Sr Luigia, di fronte alle 8 consorelle morte a Bergamo e ad altre in situazioni a rischio, come vi sentite?
Come se ci fosse caduta addosso una montagna. Tutta la comunità di Bergamo è stata coinvolta: dalla superiora all’economa, dalle sorelle anziane alle infermiere, travolte da questo virus che ha colto anche noi di sorpresa, una brutta sorpresa.
Vedere partire le sorelle maggiori come chiamiamo le nostre sorelle anziane, ha scolpito in noi una grande tristezza, un dolore profondo che ci portiamo dentro. Siamo consapevoli che erano tutte sorelle anziane, ma stiamo vivendo quello che si vive quando viene a mancare un genitore: non importa l’età, conta quello che sono state per noi.
E vederle partire tutte assieme lascia un enorme vuoto. Da anni soprattutto in Italia viviamo con frequenza la perdita di sorelle maggiori. Ma in questo caso si aggiunge un sentimento di impotenza, non riuscire ad essere presenti, non poter fare nulla.
Vederle partire da casa dentro una bara, senza funerale, senza poterle accompagnare, senza i famigliari che solitamente in questi momenti si stringono attorno è un’esperienza traumatica. Dobbiamo contemplare queste partenze in silenzio.

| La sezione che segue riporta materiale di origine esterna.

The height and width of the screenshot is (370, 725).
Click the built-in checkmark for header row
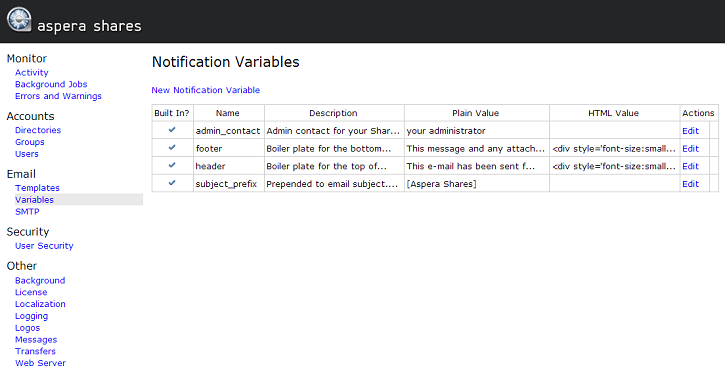coord(172,165)
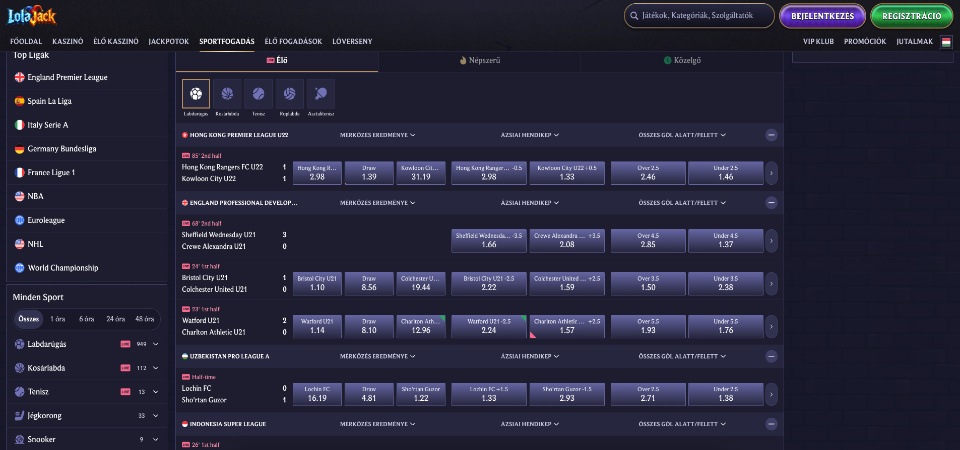The height and width of the screenshot is (450, 960).
Task: Click the Hungarian flag language icon
Action: pyautogui.click(x=946, y=42)
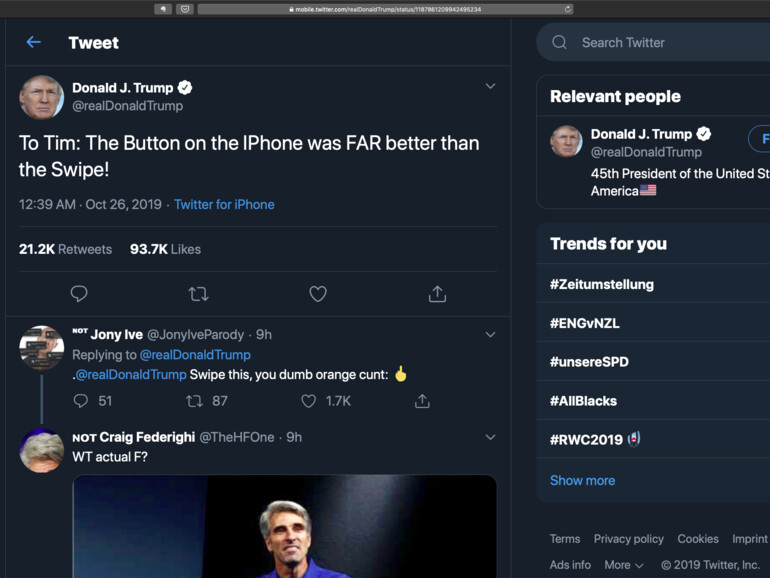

Come state rielaborando questi sentimenti?
La perdita numerosa di sorelle tutte in uno stesso momento fa risaltare in maniera luminosa la grande eredità che ci lasciano: sono donne che hanno speso la loro vita fin da giovanissime in vari paesi: Sudan, Egitto, Congo, Kenya solo per ricordarne alcuni. Come dice la Scrittura, “non dimentichiamo l’opera delle tue mani, Signore”, non possiamo dimenticare cosa hanno intessuto queste sorelle nella congregazione, nelle comunità, nei popoli dove hanno vissuto.

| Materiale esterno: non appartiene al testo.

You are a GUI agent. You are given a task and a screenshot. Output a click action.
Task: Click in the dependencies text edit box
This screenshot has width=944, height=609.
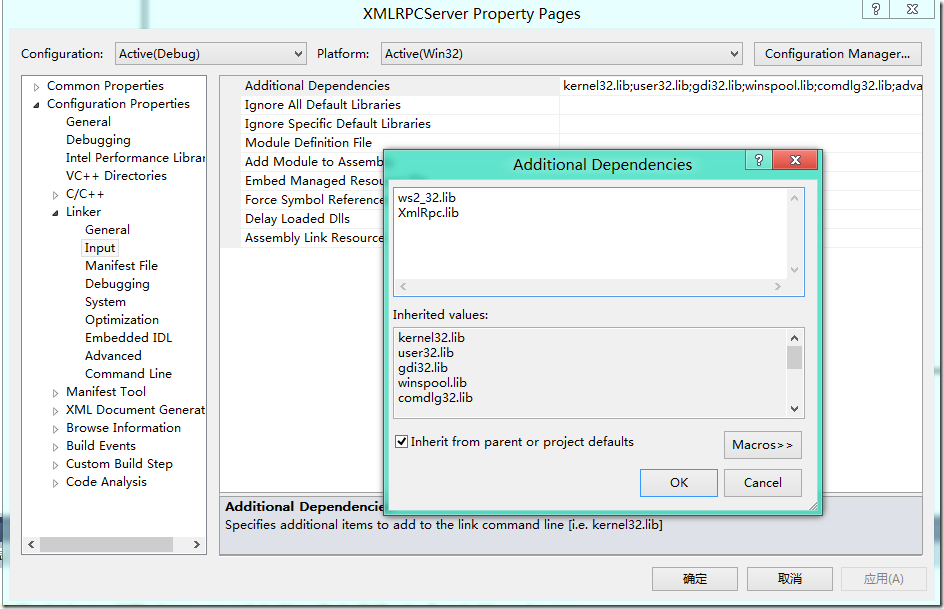[590, 240]
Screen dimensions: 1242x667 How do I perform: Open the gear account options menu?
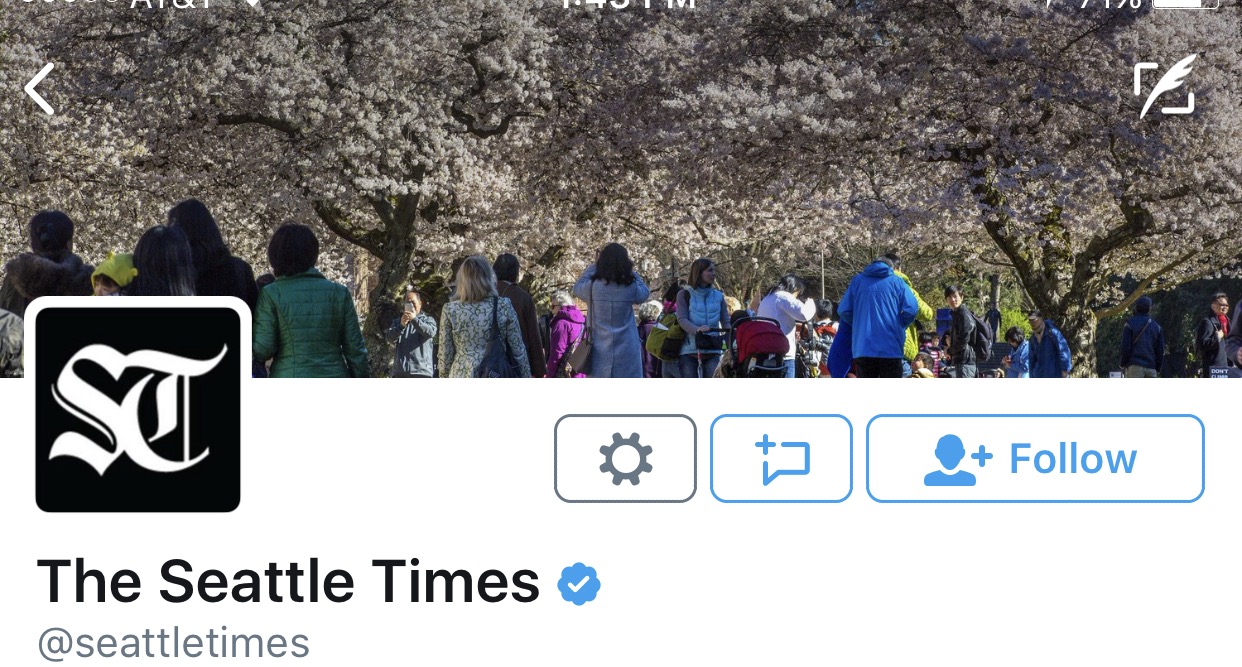tap(625, 458)
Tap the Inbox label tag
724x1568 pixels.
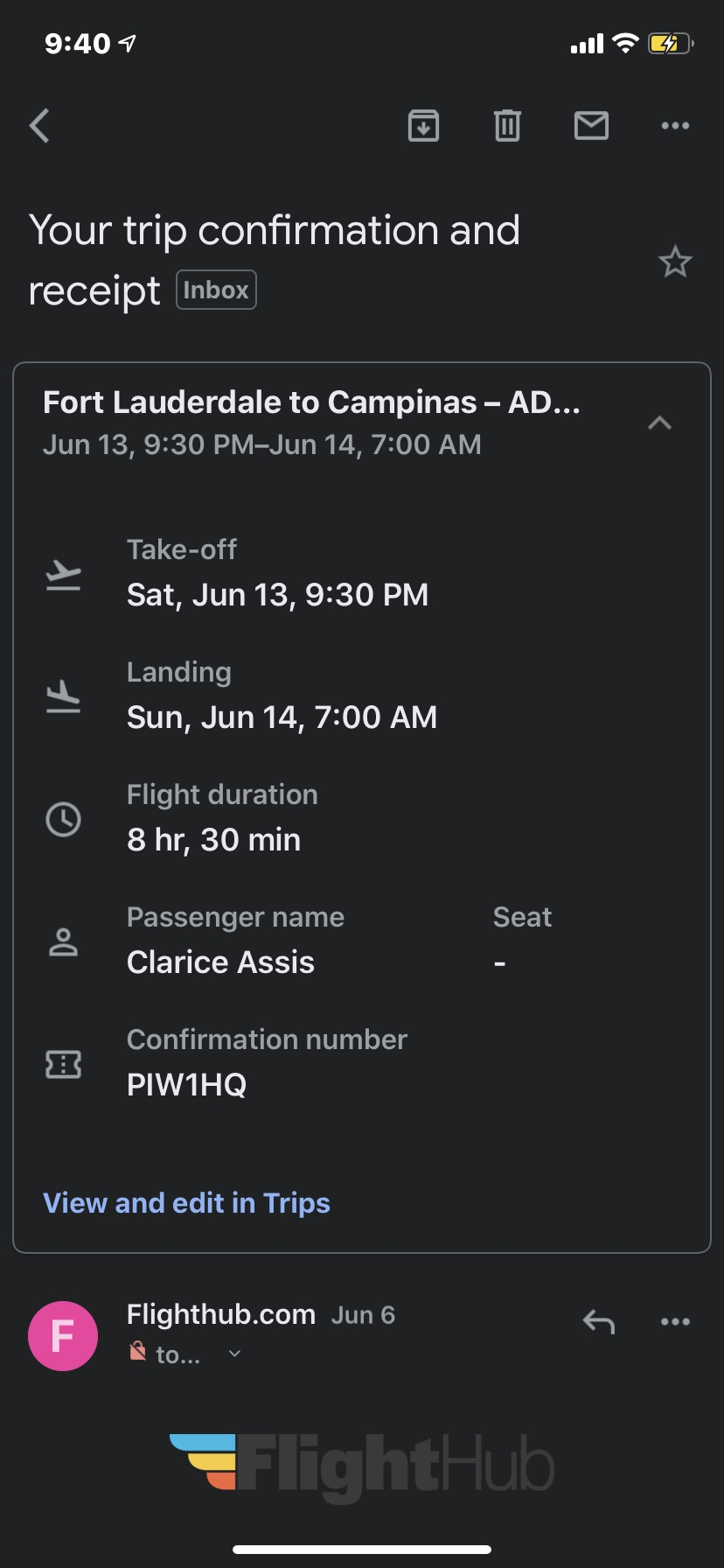(216, 290)
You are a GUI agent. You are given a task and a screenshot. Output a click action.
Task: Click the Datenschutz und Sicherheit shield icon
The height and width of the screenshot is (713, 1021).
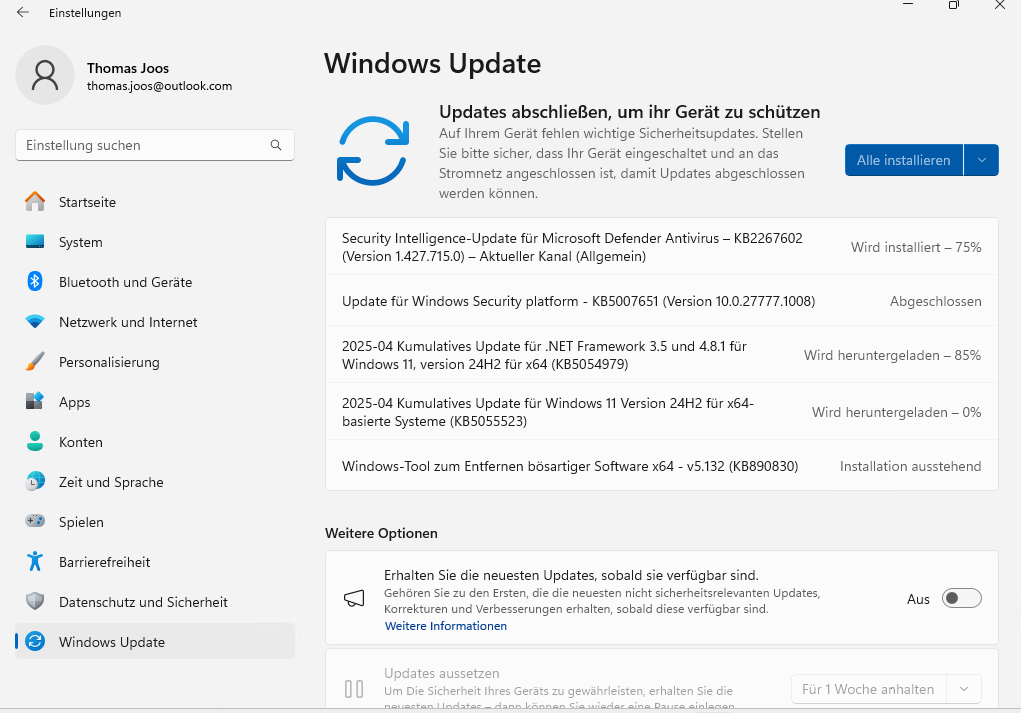coord(35,602)
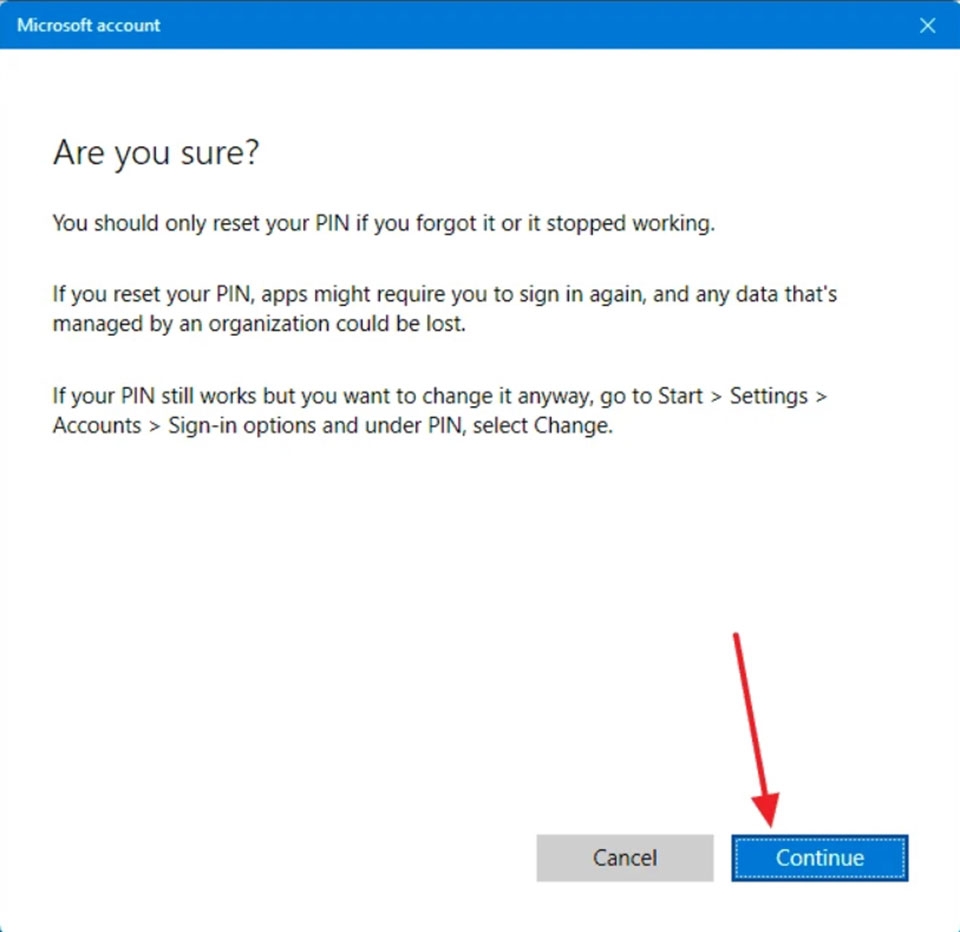Click the "Are you sure?" heading

coord(156,153)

Quindi allo stesso tempo del dolore celebriamo un senso di gratitudine, ci rendiamo conto che noi siamo qui oggi a portare avanti una congregazione perché loro ci sono state e hanno dato la vita vivendo in diversi contesti la loro consacrazione a Dio.
Lei, in un recente messaggio, ha parlato di “far causa comune”

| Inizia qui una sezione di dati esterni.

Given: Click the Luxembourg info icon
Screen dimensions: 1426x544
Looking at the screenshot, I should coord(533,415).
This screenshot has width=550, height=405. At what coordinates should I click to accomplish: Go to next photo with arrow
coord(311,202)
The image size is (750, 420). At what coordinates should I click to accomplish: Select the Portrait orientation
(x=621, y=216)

Stiamo vivendo in maniera inaspettata il “far causa comune” del carisma comboniano. Comboni ci ha detto di far causa comune con tutti i popoli, con il Covid-19 lo stiamo sperimentando in Italia. Stiamo vivendo anche noi, missionarie comboniane, assieme alla gente di Bergamo, la paura, la solitudine, il silenzio, la morte. C’è un aspetto nella congregazione che mi ha commosso.
Ce ne può parlare?
Da quando, agli inizi di marzo, abbiamo comunicato la gravità della situazione alle comunità nel mondo è partita una gara di disponibilità delle nostre consorelle giovani per venire in aiuto alle comunità di sorelle anziane in Italia. Pensando alla difficoltà di spostamento e all’enorme rischio di contagio, questa disponibilità ha commosso tutte noi. Addirittura la nostra provinciale in Medioriente, infermiera, è volata in Italia per mettersi a disposizione. Sento il dovere di ringraziare tutte le consorelle che stanno facendo l’impossibile per evitare nuovi contagi tra le 400 sorelle anziane che abbiamo in Italia.
Cosa vi preoccupa?
La situazione in Italia ci preoccupa, certo, ma non possiamo non pensare al sud del mondo, all’Africa: Congo, Kenya, Uganda, Sud Sudan… cosa può succedere in questi paesi? “Io resto a casa” lì non può funzionare. Non si può pensare di stare rinchiusi nelle capanne dei villaggi o nelle baracche degli slums per intere settimane. Noi comboniane siamo presenti in 34 paesi del mondo dove spesso si sopravvive in condizioni sanitarie molto precarie.
Dobbiamo solo sperare nel buon Dio e che san Daniele Comboni interceda per evitare situazioni con conseguenze inimmaginabili.